Patient-initiated brief admission as a complement to outpatient psychiatric care is appreciated by nurses and patients, and can reduce levels of anxiety in people with emotional instability and self-harm, a new thesis from Karolinska Institutet reports.

Self-harming behavior is a serious societal problem, especially among the young. Around half of psychiatric patients and a third of Swedish upper-secondary school students have harmed themselves at least once. Self-harm is common in patients with emotional instability, often diagnosed with borderline personality disorder, and there is now a novel form of outpatient care called patient-initiated brief admission (PIBA) for this group.

PIBA enables the patients themselves to call the psychiatric ward to initiate a brief period of inpatient psychiatric care of 1 to 3 days up to three times a month. The method was introduced in Stockholm in 2015 as a research project financed by the Swedish Research Council and led by Lena Flyckt, associate professor and psychiatrist and co-supervisor to Joachim Eckerström who has written the thesis.

Today it has spread to 18 of Sweden's 21 regions, albeit with certain variations in implementation and structure. The Centre for Psychiatry Research in 2019 was tasked with developing a generic model for PIBA within the Stockholm region.

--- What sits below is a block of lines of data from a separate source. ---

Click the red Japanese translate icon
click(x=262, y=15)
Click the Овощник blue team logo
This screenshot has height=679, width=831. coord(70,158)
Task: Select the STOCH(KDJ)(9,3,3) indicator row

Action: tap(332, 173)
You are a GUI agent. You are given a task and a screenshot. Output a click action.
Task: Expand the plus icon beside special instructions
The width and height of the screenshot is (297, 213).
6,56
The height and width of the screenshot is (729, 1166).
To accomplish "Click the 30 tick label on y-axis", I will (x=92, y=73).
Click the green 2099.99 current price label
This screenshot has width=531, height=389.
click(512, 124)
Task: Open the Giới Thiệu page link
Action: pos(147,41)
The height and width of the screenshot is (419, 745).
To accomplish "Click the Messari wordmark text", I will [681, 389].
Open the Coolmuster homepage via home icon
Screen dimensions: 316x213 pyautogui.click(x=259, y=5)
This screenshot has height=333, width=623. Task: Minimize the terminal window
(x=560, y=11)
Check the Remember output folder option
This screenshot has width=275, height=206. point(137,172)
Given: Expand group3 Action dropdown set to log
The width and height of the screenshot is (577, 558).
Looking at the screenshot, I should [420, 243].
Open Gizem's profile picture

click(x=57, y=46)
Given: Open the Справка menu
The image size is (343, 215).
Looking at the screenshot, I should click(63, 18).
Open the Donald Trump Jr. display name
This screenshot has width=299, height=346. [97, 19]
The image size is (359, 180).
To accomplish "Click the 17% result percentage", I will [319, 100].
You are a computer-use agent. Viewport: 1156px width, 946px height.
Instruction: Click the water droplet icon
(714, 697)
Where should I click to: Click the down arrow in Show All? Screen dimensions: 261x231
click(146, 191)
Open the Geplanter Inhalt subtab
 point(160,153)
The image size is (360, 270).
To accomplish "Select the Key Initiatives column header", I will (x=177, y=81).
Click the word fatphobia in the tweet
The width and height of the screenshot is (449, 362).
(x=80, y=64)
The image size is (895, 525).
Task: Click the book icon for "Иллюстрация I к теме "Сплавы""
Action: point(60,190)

The Swedish government recently instructed the National Board of Health and Welfare to draw up a set of standardized recommendations for the method nationally.

"Our focus has been to develop an intervention that can provide care at the right time, and thereby prevent patients only receiving psychiatric care once they have attempted suicide or harmed themselves in a way that requires emergency care," says Joachim Eckerström, who recently completed his doctoral thesis under supervisor and researcher Nitya Jayaram-Lindström at the Department of Clinical Neuroscience, Karolinska Institutet.

Appreciated by patients and nurses

In his thesis, Joachim Eckerström shows that nurses and patients with emotional instability were both favorably disposed to PIBA. Amongst other responses, the nurses said that the method fosters caring relationships, while the patients reported increased health-related quality of life.

PIBA gives patients an opportunity to take time out in a secure environment when going through an unmanageable life crisis. What we find is that PIBA has a clear anxiety-mitigating effect that reduces the anxiety level of patients with emotional instability from severe to moderate after admission, and significantly increases life quality."

Joachim Eckerström

One of thesis' four studies also shows that PIBA seems to reduce the need for inpatient care, but the effect was not statistically significant and requires further investigation.

The diagnosis borderline personality disorder affects around 1-2 per cent of the Swedish population; 75 per cent of this group are women. Those affected present with a pattern of unstable relationships, severe emotional swings and uncertain self-image and identity. Some 70 per cent of the patients with emotional instability have attempted suicide at least once in their life.

PIBA requires patients to have a previous relationship with inpatient psychiatric care and is based on an agreement between the patient and the outpatient and inpatient psychiatric services. Patient independence is encouraged, and many patients have continued to study or work in the meantime. The thesis shows that two of the challenges of PIBA are access to inpatient beds and the knowledge level of the nursing staff.

In Region Stockholm, PIBA has also been used for patients with psychosis and eating disorders, and is currently being upscaled to all patients in psychiatric care. Researchers are monitoring developments and a health-economic study on the use of PIBA for patients with emotional instability is being conducted.

"We might eventually find that the number of emergency beds can be reduced in favor of patient-initiated beds," says Eckerström. "There's a misconception that psychiatric care is stuck in a rut, but here we've developed a structured form of care that directly helps people in inpatient psychiatric care."